Однажды мы ждали около часа, пока сыр нагреется до нужной температуры, чтобы его можно было подавать к столу.

Люди любят создавать идеальный мир, полный удовольствий. Это дает им иллюзию красоты. Мы питаемся иллюзиями.

    Густаву около сорока, он занимается организацией вечеринок для крупных компаний из серии mersedez и для заезжих в Вену олигархов вроде Абрамовича. Густав одинок,  и поэтому каждый день приглашает гостей. Густав бегает по утрам, пытаясь убежать от одиночества и скуки.
    Густав увлечен искусством и потусторонними силами.
По национальности Густав на одну треть француз и на две трети австриец. 
Место, где он живет, представляет собой двухэтажную мансарду с выходом на крышу. На ней оборудована веранда, там стоят кресла, диваны, столики из стекла, аппарат, который разливает белое вино, содовую и пиво, сад, в котором растут виноград, левкои и олеандр. И там же марихуана, представьте себе.
После жизни в палатке – неплохой вариант.
Играть на контрастах - уверена, это особенный талант, свойственный лишь самой жизни и людям, каких действительно мало.

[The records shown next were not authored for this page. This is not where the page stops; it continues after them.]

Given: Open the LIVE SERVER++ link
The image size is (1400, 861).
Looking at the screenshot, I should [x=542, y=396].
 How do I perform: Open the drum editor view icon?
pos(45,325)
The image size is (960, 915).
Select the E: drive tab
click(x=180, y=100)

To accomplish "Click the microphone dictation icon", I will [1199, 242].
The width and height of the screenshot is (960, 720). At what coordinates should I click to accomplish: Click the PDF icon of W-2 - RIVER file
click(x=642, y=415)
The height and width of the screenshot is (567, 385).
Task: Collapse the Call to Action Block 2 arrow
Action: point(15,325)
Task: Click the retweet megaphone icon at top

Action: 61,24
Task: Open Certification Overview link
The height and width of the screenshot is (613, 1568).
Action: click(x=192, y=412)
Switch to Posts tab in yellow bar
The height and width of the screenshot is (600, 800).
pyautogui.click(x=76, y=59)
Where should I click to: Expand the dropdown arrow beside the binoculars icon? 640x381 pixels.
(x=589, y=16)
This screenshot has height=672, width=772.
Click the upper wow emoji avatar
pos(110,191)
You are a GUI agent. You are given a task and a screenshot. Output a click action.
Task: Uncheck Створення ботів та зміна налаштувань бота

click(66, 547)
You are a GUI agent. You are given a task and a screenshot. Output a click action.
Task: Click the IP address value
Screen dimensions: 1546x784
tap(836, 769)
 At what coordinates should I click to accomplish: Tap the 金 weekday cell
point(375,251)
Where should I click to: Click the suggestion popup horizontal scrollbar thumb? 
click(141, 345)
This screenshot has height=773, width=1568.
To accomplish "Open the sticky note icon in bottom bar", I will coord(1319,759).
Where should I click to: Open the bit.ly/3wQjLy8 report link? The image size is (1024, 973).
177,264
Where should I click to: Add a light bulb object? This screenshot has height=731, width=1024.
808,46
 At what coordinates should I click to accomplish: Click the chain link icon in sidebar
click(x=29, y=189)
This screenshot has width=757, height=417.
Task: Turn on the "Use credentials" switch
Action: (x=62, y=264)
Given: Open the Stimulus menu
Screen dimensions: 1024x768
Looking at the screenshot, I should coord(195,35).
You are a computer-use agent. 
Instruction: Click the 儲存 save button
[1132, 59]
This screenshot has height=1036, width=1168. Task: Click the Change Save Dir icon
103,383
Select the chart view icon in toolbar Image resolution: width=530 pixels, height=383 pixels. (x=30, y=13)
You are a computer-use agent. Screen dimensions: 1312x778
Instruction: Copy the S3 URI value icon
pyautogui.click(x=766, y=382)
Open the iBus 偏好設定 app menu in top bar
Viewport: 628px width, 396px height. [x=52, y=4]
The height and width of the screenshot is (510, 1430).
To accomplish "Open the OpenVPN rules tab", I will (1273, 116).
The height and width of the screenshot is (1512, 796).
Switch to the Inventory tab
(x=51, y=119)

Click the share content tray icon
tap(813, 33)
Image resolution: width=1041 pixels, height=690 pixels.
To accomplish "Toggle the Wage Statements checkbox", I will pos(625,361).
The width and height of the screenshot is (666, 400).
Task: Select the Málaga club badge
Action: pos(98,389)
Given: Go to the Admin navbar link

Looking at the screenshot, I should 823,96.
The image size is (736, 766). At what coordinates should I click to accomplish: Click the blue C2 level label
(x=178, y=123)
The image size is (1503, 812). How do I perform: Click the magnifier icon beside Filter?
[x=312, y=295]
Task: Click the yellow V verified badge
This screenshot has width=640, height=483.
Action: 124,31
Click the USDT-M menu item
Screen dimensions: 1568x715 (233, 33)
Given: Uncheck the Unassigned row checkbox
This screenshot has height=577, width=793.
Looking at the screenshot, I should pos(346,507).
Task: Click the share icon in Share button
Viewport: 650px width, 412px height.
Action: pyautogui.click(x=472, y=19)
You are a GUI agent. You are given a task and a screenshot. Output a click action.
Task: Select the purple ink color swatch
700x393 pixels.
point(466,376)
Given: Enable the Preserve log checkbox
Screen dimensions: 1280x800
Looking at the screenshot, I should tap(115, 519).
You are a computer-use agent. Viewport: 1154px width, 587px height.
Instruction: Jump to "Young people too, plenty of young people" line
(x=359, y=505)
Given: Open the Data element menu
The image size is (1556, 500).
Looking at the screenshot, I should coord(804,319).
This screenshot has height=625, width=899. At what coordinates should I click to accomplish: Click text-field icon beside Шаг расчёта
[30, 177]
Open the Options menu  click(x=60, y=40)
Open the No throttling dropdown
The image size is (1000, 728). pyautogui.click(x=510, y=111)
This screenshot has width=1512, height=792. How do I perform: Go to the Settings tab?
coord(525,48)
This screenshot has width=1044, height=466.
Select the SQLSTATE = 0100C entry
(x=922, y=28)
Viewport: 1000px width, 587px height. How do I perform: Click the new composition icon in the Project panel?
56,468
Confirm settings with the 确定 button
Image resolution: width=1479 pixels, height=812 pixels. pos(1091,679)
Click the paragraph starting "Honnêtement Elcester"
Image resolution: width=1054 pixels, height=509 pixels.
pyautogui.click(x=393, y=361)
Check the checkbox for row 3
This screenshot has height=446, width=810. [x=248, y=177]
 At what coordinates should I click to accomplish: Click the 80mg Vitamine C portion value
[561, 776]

С веранды открывается прекрасный вид на черепичные крыши домов, соседнюю католическую церковь, часы на которой бьют каждый час.

  По всем двум этажам квартиры расставлены статуэтки богов и маски вуду, привезенные с разных концов света.
У Густава дома живет ровно девять драконов, «как у Будды».

  Ежедневно Густав приносит в свой дом свежие цветы, и, когда наступает вечер, вместо света зажигает свечи - чтобы не расходовать Энергию. Он рассказал про старинное поверье, что бытует в Австрии:  никогда нельзя прикуривать от свечи. В тот момент, когда пламя свечи целует сигарету, душа моряка погибает в море.

   Однажды Густав сказал, что если я умею готовить блины, то он должен на мне жениться.
Пришлось накормить его русскими блинами по своему фирменному рецепту.
Вот только в предложении руки и сердца я ему отказала.
Видимо потому, что я не хочу бегать по утрам, пытаясь убежать от скуки.
Видимо потому, что Густав в шутку предлагал назвать наших детей Никитой и Борисом,
в честь Хрущева и Ельцина.

  Когда мужчина говорит о детях раньше, чем через год общения, это значит, что он слишком устал жить.
Когда женщина не хочет детей, это значит, что она не любит. Это значит, что она ждет кого-то другого.

У Густава не прозрачные глаза.

  Мы ходили по барам, по музеям и галереям, сидели ночами на веранде, пару раз скандалили, но быстро мирились.
 Густав даже выучил слово «****ь», которое он говорил с ужасным акцентом и с безграничной нежностью. Stupid blet, my spoilt Sasha.

 Когда я улетела в Москву, я взяла с собой новый багаж воспоминаний, книгу на немецком с картинами, подаренную Густавом, и купленную на барахолке, за сто евро, картину маслом, на которой изображен Иисус Христос. Еще один продавец иллюзий.
Абсолютно без идей в голове.

Густав все еще бегает по утрам, пытаясь убежать от одиночества.
Густав все еще зажигает свечи по вечерам.

В городе парков, по которым гуляют духи Фрейда и Клода Шиле, в городе лошадей и музыки, где правят довольство и скука.